It's been almost 24 hours since I found my seat at Cinema 21 to take in Tom Six's The Human Centipede:The First Segment. And, truth be told, I this was a tough review to write. If you take away the plot's McGuffiin, all that's left is a very standard horror film that we've all seen many times before. Yet, some beautiful camera work by Six and a terrific performance transcends the simplistic script and makes this a riveting film.
The plot, for the few of you who haven't heard about this movie, might be a bit of a spoiler. But knowing what's coming isn't an impediment to this movie. In fact, it's what gets you into the theater.
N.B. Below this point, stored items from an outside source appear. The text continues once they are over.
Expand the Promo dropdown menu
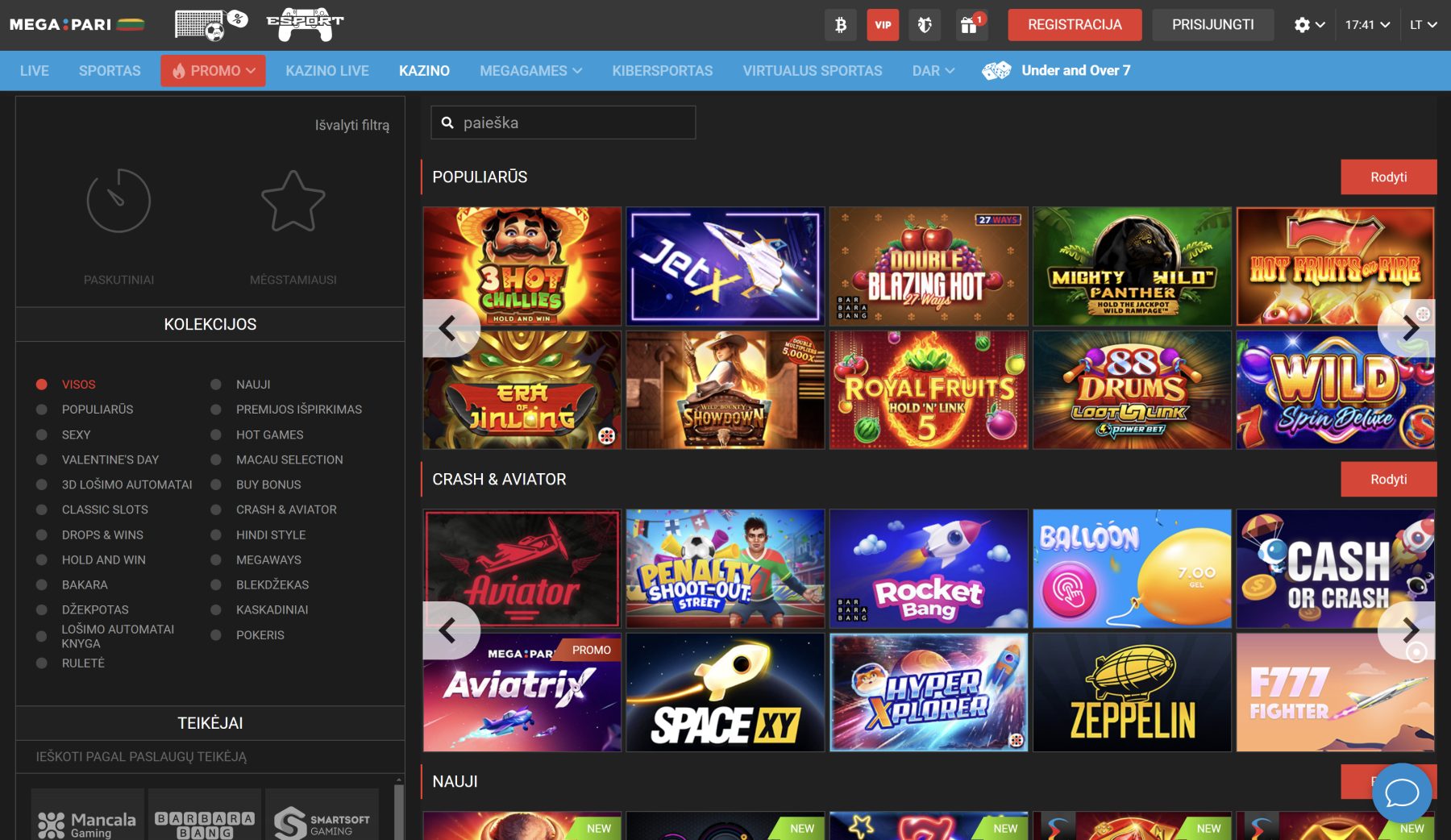 (213, 71)
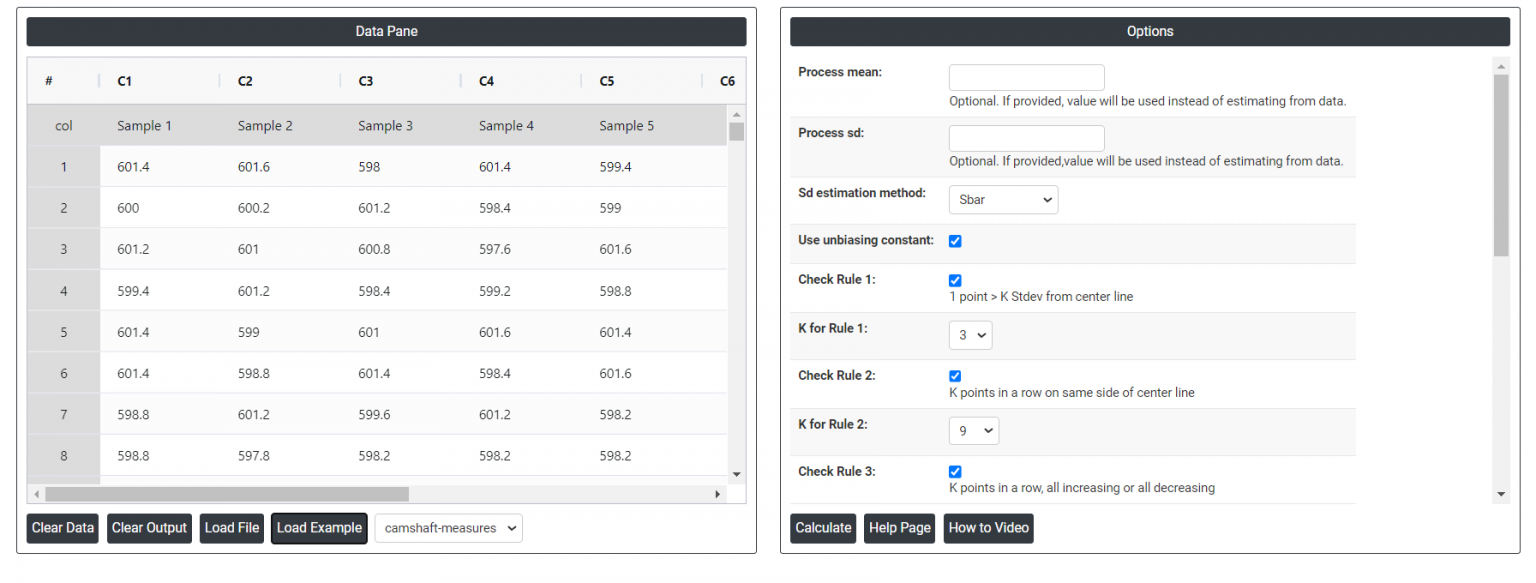1536x583 pixels.
Task: Select the C3 column header
Action: tap(366, 81)
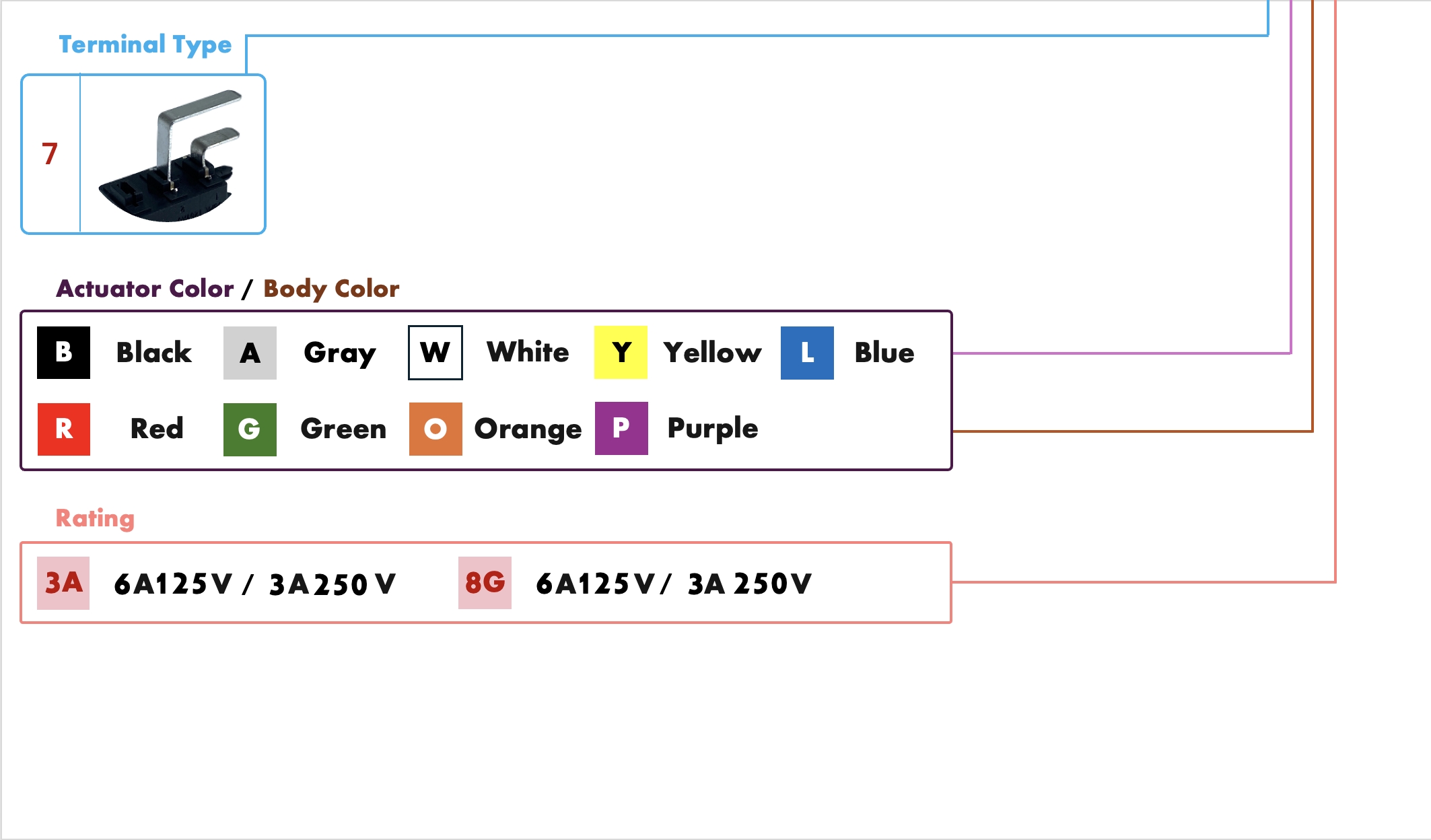The height and width of the screenshot is (840, 1431).
Task: Click the 3A rating code box
Action: tap(63, 583)
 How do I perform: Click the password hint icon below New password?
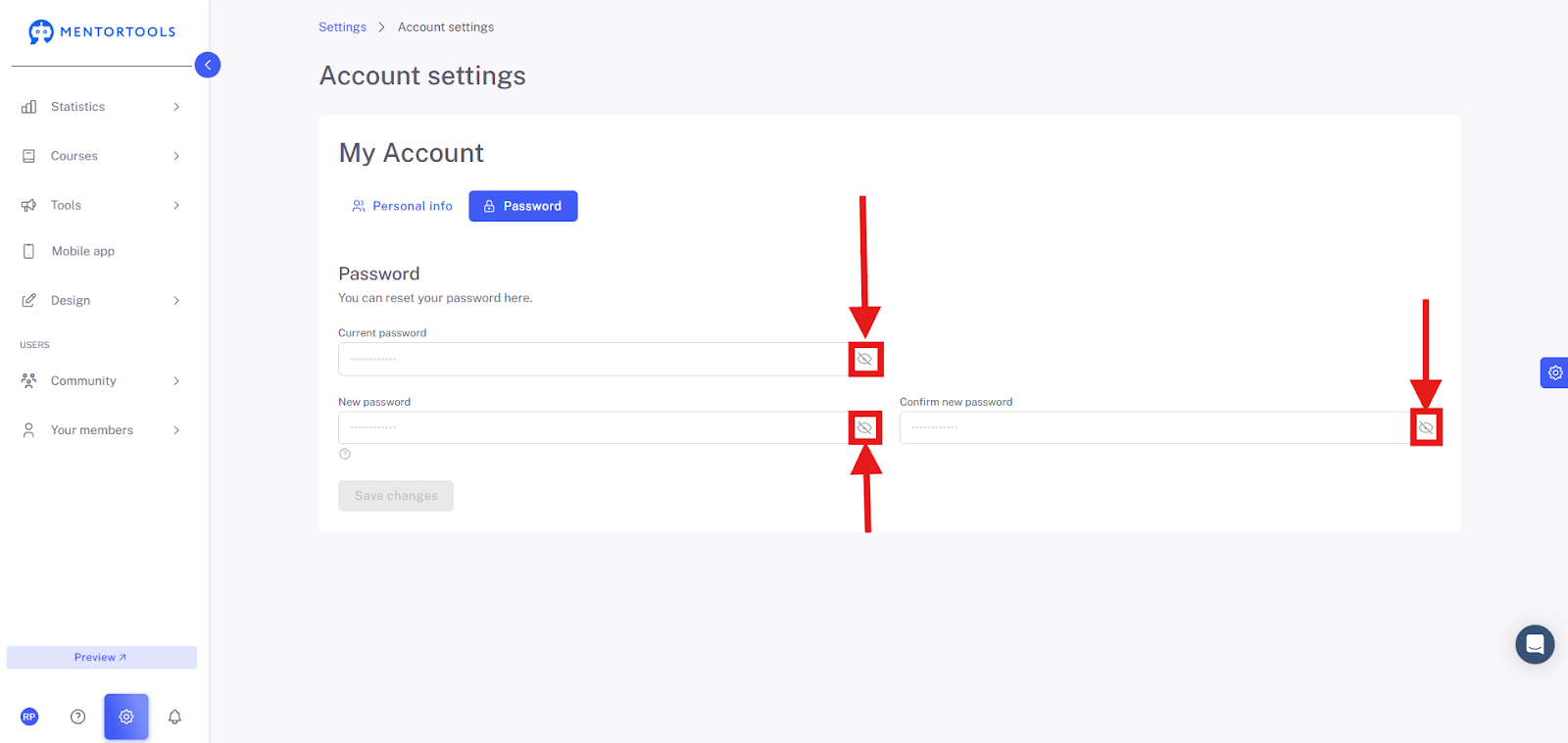(345, 454)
The film starts out with a creepy Dr. Heiter (Dieter Laser) kidnapping a trucker. Next, we meet Lindsey and Jenny (Ashley C. Williams and Ashlynn Yennie), two American tourists in Germany looking for a place to party. Instead, they get very lost and stumble into the isolate home of, you guessed it, Dr. Heiter. They are drugged and wake up strapped to hospital beds, with the truck driver briefly beside them.
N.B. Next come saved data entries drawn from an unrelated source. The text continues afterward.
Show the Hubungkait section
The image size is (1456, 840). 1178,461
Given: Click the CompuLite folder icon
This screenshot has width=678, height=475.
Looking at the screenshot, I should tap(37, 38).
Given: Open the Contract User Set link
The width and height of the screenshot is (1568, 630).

The trucker is replaced with Katsuro (Akihiro Kitamura), a Japanese tourist, who is a tissue match with the girls. At this point, Dr. Heiter explains that he is a world renowned surgeon, who specialized in the separation of conjoined twins. But now, he wants to create a masterpiece, linking the three "patients" via the gastrointestinal tract into one being, the human centipede.
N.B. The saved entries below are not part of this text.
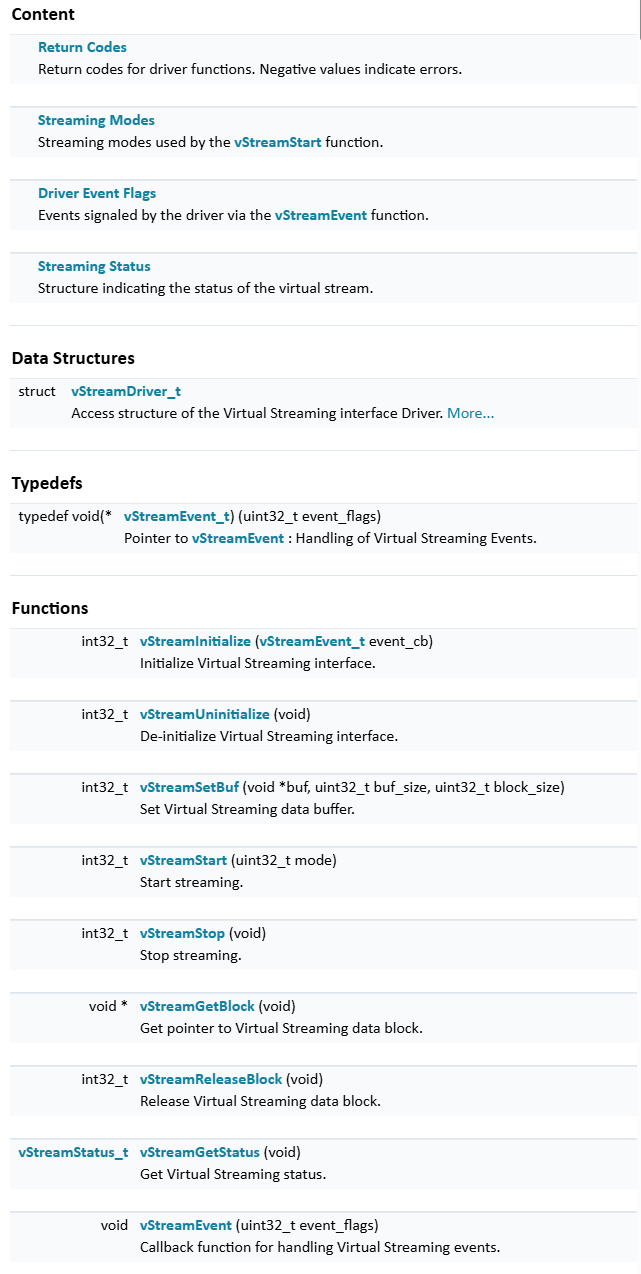The width and height of the screenshot is (641, 1274).
Task: Open the Streaming Modes group link
Action: pos(96,120)
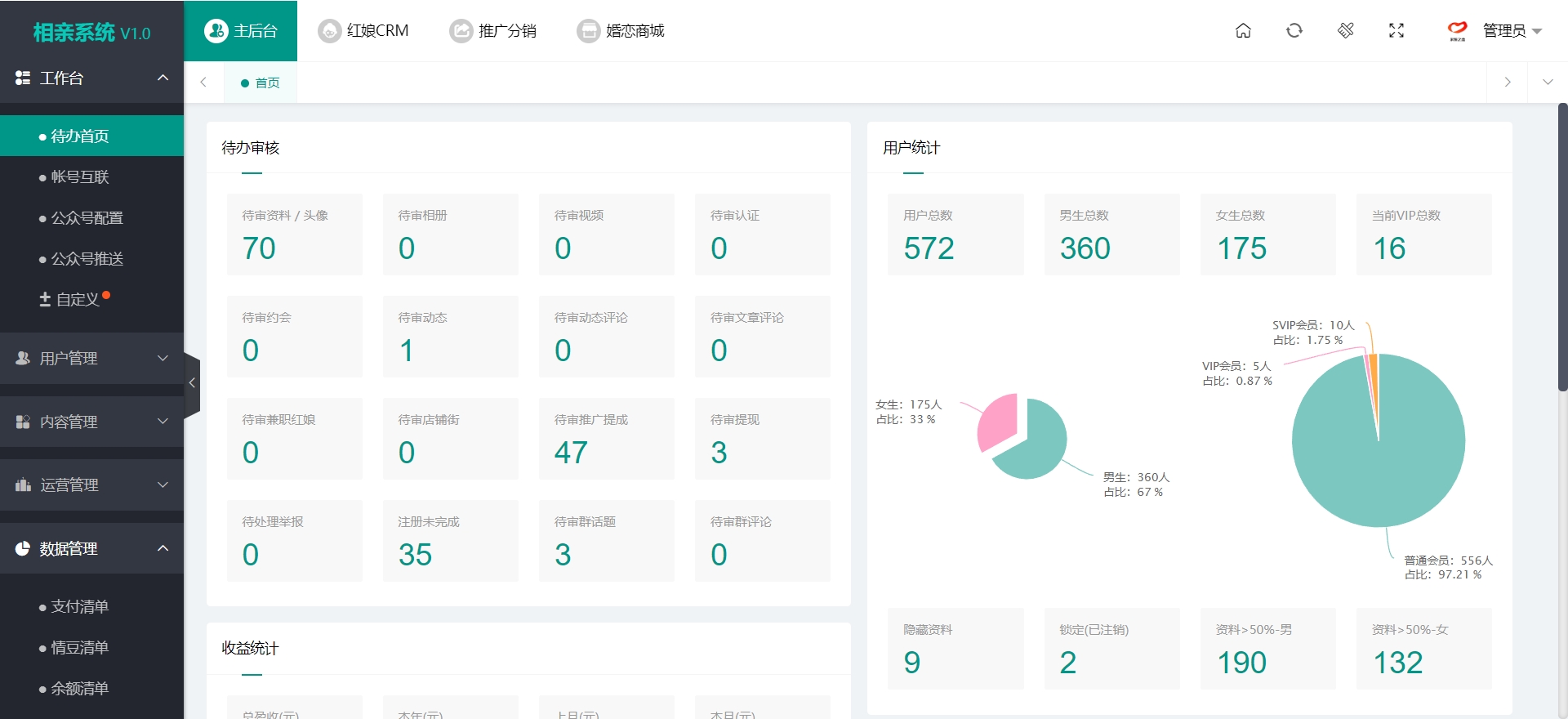This screenshot has height=719, width=1568.
Task: Expand the 内容管理 sidebar menu
Action: (x=91, y=422)
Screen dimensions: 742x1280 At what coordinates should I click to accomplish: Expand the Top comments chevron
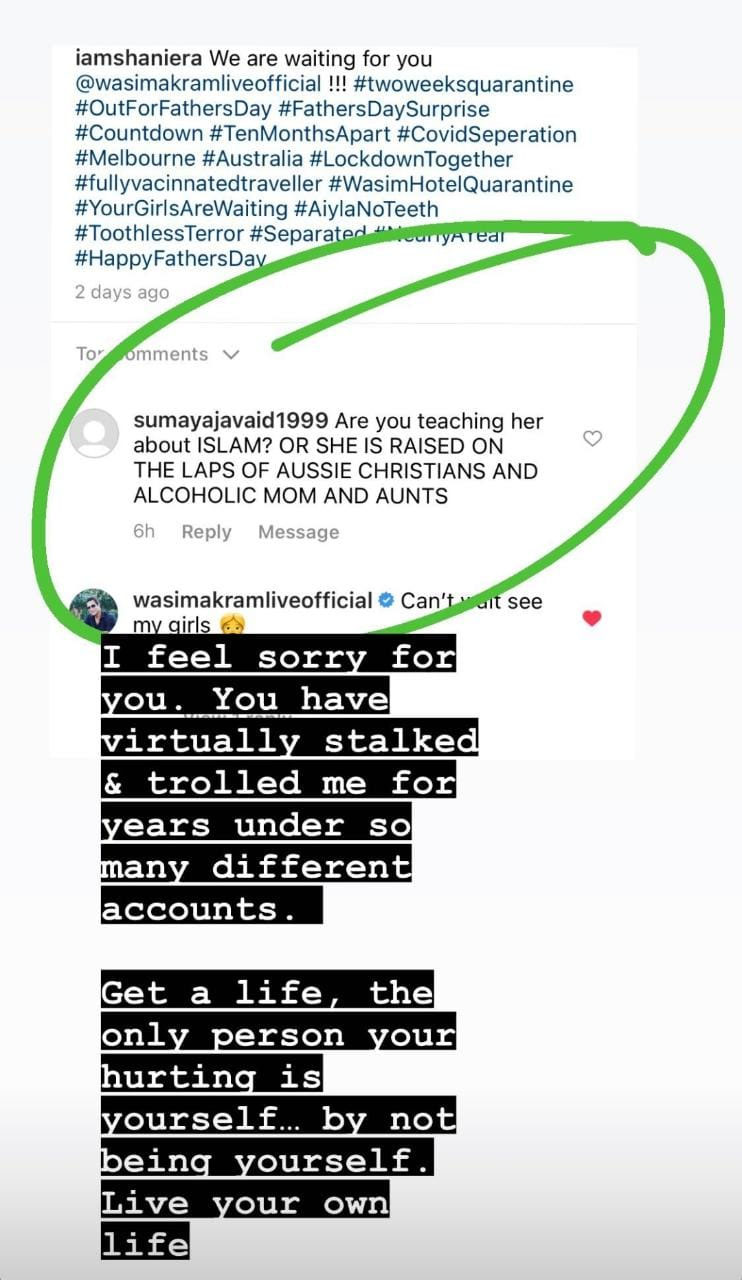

Yep, Heiter is planning to connect the three from anus to mouth. You read that right. And he does. By the midpoint of the movie, the three victims are seen on screen only as the human centipede, with Katsuro screaming at the doctor in subtitled Japanese and the girls only able to grunt. And yep, the film goes there, as Heiter stands above Katsuro screaming "Feed her! Feed her!!!"
(Hey, it's in the trailer, so I feel free to mention it here. If the film makers spoil their own movie, it's open game in my books.)
Of course, a couple of complications arise, involving an infection and the arrival of two policemen looking for the girls. This allows the three victims make a desperate attempt to escape during the confusion. But they can't outrun Heiter on their hands and knees.
To director Tom Six's credit, the subject matter is not presented in a graphic fashion. Six relies on suggestion and his actors to express the horrors they are subjected to, making their plight more horrific than if conveyed through a couple of gross out moment. The horror is not played out as torture porn, but more like the insanity of the original Texas Chainsaw Massacre, with a tone just as bleak.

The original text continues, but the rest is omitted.